Purpose : Inherited retinal dystrophies (IRD) affect 1 in 3000 people worldwide. Unfortunately, there is no suitable drug therapies. Several studies revealed neuroprotective effects of histone deacetylase inhibitors (HDACi). We investigated if selective HDAC6 inhibitors (HDAC6i) can rescue vision in zebrafish models of IRD and underlying mechanism of neuroprotection.
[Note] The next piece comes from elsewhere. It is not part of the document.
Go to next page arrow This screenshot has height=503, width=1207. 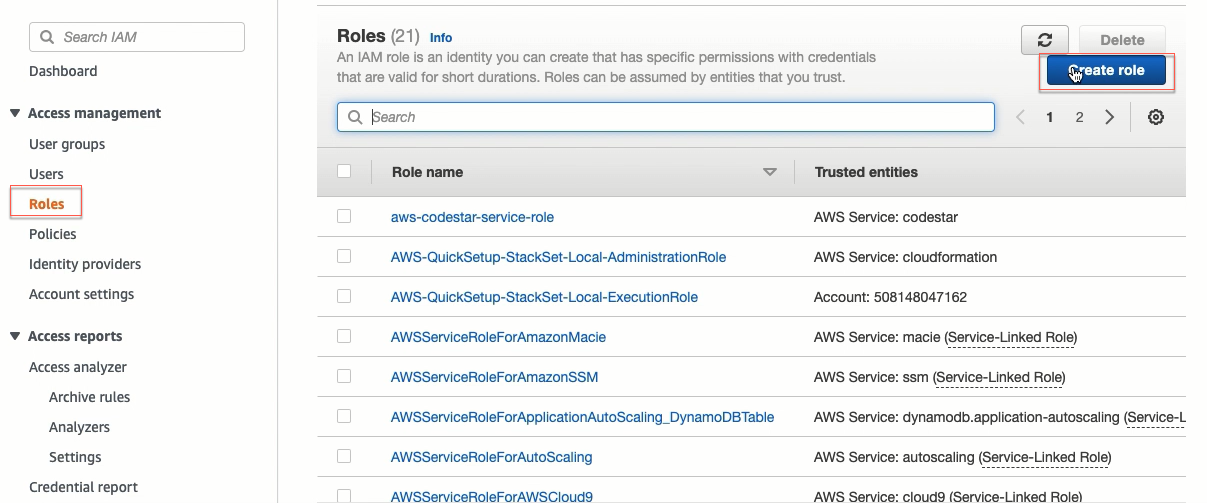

Methods : dying on edge (dye), a zebrafish IRD model, was treated with 100 µM Tubastatin A (TubA) for 3 days from 3 days post fertilization (dpf; n = 12, N = 3). At 6 dpf, visual capacity was measured by optokinetic response assays (OKR). A total of 60 larval eyes were collected per treatment group at 6 dpf and processed for transcriptomics (RNA sequencing, N = 5) and proteomics (Mass spectrometry, N = 3) analysis according to previously published studies. Retinal explants were obtained from rd10 mice at postnatal day 14 (P14) and treated with increasing concentrations (10 µM, 25 µM, 50 µM and 100 µM) of TubA, for four days. Treatment solution was changed every two days. Retinal morphology was analyzed by immunofluorescence assay. Statistical analysis was performed using one-way ANOVA with Dunnett’s multiple comparisons and two-tailed Student’s T-test.

Results : TubA treatment significantly restored vision in dye^-/- from 0.7 saccades/minute on average to 7.9 saccades/minute (p < 0.0001). A total of 171 gene transcripts and 347 proteins were identified to be differentially expressed upon TubA treatment. The top-altered pathways from proteomics study included phototransduction, proteasome, endocytosis and amino acid metabolism. Interestingly, transcriptomics study indicated that inflammatory responses were strongly downregulated by TubA, while phototransduction and cellular transport specific genes were upregulated. TubA treatment resulted in a dose-dependent increase in the number of cone-arrestin positive cells in the outer nuclear layer with a significant increase from 6 to 12 cells (p = 0.0452) per field of view (FOV) in rd10 mice explants. Number of rhodopsin positive cells was not significantly altered.

Conclusions : Selective HDAC6i elicits with neuroprotection in the retina of different genetic models of IRD, acting as a potential therapeutic option. TubA mediates with neuroprotection by increasing proteins involved in proteasomal, endocytosis and phototransduction, while reducing inflammation

This is a 2020 ARVO Annual Meeting abstract.